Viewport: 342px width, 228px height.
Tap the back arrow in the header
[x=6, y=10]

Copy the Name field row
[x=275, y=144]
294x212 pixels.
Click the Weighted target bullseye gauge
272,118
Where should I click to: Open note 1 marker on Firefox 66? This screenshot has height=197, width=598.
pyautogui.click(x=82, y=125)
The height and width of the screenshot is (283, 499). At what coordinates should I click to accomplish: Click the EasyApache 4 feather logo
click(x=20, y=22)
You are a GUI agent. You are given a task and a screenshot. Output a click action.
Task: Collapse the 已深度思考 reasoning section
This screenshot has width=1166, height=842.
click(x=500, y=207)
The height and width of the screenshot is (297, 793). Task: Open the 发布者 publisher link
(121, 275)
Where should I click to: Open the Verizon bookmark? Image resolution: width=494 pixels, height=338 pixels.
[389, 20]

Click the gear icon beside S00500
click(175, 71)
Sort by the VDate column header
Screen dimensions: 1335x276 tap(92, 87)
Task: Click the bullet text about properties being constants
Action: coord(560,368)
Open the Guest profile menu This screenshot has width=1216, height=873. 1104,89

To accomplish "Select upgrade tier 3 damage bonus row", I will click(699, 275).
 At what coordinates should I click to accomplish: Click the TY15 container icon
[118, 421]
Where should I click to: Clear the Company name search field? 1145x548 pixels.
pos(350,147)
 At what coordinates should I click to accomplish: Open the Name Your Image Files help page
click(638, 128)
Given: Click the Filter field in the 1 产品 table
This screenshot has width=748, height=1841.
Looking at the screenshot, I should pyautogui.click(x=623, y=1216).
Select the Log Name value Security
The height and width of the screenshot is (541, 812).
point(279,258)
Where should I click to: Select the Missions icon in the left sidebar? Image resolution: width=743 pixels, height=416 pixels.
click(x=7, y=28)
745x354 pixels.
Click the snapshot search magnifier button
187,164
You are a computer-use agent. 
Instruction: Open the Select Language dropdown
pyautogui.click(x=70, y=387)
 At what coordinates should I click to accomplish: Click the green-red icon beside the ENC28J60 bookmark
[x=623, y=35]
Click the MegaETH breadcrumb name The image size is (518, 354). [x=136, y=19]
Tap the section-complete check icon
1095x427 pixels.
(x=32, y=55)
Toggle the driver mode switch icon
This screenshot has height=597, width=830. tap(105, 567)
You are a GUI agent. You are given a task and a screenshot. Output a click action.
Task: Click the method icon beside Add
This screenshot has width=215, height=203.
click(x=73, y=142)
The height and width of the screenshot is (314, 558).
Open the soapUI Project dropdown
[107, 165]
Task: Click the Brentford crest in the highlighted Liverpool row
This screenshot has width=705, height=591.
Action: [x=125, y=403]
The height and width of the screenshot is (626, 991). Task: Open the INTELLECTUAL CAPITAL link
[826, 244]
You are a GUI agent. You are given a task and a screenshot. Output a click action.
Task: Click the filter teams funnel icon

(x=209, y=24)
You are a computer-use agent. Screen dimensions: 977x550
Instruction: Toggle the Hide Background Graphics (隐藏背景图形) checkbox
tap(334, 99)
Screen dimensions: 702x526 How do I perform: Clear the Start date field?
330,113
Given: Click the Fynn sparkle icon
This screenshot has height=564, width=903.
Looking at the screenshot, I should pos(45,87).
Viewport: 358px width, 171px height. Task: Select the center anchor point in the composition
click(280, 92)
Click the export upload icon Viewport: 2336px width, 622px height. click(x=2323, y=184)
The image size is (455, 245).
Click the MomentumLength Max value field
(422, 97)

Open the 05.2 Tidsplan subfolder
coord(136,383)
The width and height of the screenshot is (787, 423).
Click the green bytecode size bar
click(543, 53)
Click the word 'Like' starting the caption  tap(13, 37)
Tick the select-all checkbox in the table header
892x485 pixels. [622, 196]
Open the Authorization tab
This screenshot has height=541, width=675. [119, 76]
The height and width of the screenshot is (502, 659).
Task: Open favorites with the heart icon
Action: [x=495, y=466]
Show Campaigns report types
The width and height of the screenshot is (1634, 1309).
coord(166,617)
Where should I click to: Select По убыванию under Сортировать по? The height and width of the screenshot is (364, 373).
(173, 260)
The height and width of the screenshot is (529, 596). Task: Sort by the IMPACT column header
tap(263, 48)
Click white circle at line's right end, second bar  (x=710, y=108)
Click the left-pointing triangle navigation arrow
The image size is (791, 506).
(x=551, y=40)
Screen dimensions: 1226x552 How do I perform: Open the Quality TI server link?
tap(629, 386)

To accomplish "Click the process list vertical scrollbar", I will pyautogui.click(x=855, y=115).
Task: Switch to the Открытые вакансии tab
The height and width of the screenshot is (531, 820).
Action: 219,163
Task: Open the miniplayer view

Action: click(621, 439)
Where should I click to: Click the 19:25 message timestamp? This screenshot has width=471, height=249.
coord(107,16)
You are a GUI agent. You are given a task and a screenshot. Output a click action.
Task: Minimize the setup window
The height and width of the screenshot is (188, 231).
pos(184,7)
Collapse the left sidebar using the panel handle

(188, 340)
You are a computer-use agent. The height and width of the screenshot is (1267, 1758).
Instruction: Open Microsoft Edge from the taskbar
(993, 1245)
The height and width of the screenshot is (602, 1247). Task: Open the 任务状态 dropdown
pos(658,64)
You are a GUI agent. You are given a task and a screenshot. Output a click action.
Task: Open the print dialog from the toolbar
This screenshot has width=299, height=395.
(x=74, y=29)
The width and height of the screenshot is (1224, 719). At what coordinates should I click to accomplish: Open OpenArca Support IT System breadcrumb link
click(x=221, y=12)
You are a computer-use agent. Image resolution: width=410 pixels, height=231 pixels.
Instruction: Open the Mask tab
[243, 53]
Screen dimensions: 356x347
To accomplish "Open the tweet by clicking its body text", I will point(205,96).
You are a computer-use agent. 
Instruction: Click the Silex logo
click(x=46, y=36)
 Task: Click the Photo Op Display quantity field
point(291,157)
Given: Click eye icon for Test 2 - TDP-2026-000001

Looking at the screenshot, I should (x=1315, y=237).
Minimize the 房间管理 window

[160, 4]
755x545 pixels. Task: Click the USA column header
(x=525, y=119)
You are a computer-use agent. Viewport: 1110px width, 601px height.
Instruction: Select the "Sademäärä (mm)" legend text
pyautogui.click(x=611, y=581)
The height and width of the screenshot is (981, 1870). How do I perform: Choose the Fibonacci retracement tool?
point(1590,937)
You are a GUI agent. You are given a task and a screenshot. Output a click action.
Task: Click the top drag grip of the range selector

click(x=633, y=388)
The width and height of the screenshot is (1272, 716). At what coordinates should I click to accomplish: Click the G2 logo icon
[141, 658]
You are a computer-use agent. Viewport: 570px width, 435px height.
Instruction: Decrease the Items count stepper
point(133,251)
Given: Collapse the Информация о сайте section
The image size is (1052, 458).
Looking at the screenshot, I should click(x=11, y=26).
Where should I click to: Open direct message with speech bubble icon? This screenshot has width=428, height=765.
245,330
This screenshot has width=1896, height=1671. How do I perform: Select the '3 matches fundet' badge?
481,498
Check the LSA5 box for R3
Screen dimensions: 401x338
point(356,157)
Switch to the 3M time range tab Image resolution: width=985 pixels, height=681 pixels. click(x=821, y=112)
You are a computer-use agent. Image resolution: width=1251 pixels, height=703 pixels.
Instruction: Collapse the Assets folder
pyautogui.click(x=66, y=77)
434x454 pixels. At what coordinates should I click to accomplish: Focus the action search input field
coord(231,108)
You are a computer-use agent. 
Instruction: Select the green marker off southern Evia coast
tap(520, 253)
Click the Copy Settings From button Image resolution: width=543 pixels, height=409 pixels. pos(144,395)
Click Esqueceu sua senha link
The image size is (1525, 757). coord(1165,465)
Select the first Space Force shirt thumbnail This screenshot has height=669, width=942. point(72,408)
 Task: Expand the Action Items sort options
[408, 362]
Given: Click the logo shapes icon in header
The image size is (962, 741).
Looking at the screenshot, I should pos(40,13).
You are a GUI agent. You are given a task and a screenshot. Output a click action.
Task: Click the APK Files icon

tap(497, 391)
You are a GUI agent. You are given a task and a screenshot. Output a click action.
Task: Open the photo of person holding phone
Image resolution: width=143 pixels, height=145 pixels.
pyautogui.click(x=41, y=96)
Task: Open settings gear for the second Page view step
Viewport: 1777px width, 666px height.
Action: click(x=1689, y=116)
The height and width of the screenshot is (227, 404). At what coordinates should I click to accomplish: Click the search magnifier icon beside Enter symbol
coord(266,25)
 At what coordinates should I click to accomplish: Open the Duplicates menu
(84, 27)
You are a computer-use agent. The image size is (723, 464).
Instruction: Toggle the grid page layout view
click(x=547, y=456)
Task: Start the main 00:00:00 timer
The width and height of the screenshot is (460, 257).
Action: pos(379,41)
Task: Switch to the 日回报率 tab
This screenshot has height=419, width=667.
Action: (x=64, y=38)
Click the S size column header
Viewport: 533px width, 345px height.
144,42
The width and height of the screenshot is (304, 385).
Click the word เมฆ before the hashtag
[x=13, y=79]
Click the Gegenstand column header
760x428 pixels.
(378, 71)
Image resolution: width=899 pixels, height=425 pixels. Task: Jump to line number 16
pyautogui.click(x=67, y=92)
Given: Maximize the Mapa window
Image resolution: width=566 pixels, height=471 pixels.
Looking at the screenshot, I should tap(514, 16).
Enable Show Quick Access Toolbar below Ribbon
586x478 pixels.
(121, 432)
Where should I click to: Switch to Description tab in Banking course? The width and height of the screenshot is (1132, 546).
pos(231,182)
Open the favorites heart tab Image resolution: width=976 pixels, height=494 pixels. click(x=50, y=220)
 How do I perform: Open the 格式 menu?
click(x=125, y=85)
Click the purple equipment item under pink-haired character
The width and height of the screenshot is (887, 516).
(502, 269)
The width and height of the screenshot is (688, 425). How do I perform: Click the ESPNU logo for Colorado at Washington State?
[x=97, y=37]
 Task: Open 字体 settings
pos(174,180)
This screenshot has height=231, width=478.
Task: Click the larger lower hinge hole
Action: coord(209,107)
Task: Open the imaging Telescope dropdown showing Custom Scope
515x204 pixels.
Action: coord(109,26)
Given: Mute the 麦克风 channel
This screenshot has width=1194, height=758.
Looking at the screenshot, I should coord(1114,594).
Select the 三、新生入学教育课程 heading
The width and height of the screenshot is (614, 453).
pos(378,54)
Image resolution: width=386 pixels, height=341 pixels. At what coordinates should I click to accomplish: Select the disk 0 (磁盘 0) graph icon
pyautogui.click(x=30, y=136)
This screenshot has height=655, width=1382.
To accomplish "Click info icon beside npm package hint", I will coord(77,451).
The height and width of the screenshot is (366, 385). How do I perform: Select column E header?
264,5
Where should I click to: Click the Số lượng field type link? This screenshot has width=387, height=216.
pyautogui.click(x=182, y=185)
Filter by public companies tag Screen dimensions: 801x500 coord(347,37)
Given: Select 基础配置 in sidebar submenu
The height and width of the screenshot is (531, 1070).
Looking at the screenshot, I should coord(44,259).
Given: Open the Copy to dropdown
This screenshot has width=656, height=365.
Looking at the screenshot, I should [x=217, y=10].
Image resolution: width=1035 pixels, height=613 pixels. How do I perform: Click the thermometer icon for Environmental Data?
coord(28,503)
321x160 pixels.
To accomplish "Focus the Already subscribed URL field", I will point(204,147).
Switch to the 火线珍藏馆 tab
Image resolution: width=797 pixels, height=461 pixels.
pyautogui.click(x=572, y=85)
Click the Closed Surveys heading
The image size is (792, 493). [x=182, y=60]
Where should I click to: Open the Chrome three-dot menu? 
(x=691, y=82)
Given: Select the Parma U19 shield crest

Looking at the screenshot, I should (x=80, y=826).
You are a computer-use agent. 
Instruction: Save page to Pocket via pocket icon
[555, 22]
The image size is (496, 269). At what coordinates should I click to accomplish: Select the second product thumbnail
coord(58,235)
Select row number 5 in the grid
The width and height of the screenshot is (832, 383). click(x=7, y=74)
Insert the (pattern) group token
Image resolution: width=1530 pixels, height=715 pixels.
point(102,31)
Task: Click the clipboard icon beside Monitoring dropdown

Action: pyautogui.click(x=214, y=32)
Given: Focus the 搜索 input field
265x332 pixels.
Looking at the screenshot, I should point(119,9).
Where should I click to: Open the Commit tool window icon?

-*-

# [Objective]
Write out as a numbered list the lines starting with the one that contains "Task: Click the Photo" and going on through the one that contains "The image size is (1525, 757).", omitting blank lines.

# [The solution]
1.  Task: Click the Photo Op Display quantity field
2. point(291,157)
3. Given: Click eye icon for Test 2 - TDP-2026-000001
4. Looking at the screenshot, I should (x=1315, y=237).
5. Minimize the 房间管理 window
6. [160, 4]
7. 755x545 pixels. Task: Click the USA column header
8. (x=525, y=119)
9. You are a computer-use agent. Viewport: 1110px width, 601px height.
10. Instruction: Select the "Sademäärä (mm)" legend text
11. pyautogui.click(x=611, y=581)
12. The height and width of the screenshot is (981, 1870). How do I perform: Choose the Fibonacci retracement tool?
13. point(1590,937)
14. You are a GUI agent. You are given a task and a screenshot. Output a click action.
15. Task: Click the top drag grip of the range selector
16. click(x=633, y=388)
17. The width and height of the screenshot is (1272, 716). At what coordinates should I click to accomplish: Click the G2 logo icon
18. [141, 658]
19. You are a computer-use agent. Viewport: 570px width, 435px height.
20. Instruction: Decrease the Items count stepper
21. point(133,251)
22. Given: Collapse the Информация о сайте section
23. The image size is (1052, 458).
24. Looking at the screenshot, I should click(x=11, y=26).
25. Where should I click to: Open direct message with speech bubble icon? This screenshot has width=428, height=765.
26. 245,330
27. This screenshot has width=1896, height=1671. How do I perform: Select the '3 matches fundet' badge?
28. 481,498
29. Check the LSA5 box for R3
30. Screen dimensions: 401x338
31. point(356,157)
32. Switch to the 3M time range tab Image resolution: width=985 pixels, height=681 pixels. click(x=821, y=112)
33. You are a computer-use agent. Image resolution: width=1251 pixels, height=703 pixels.
34. Instruction: Collapse the Assets folder
35. pyautogui.click(x=66, y=77)
36. 434x454 pixels. At what coordinates should I click to accomplish: Focus the action search input field
37. coord(231,108)
38. You are a computer-use agent. 
39. Instruction: Select the green marker off southern Evia coast
40. tap(520, 253)
41. Click the Copy Settings From button Image resolution: width=543 pixels, height=409 pixels. pos(144,395)
42. Click Esqueceu sua senha link
43. The image size is (1525, 757). coord(1165,465)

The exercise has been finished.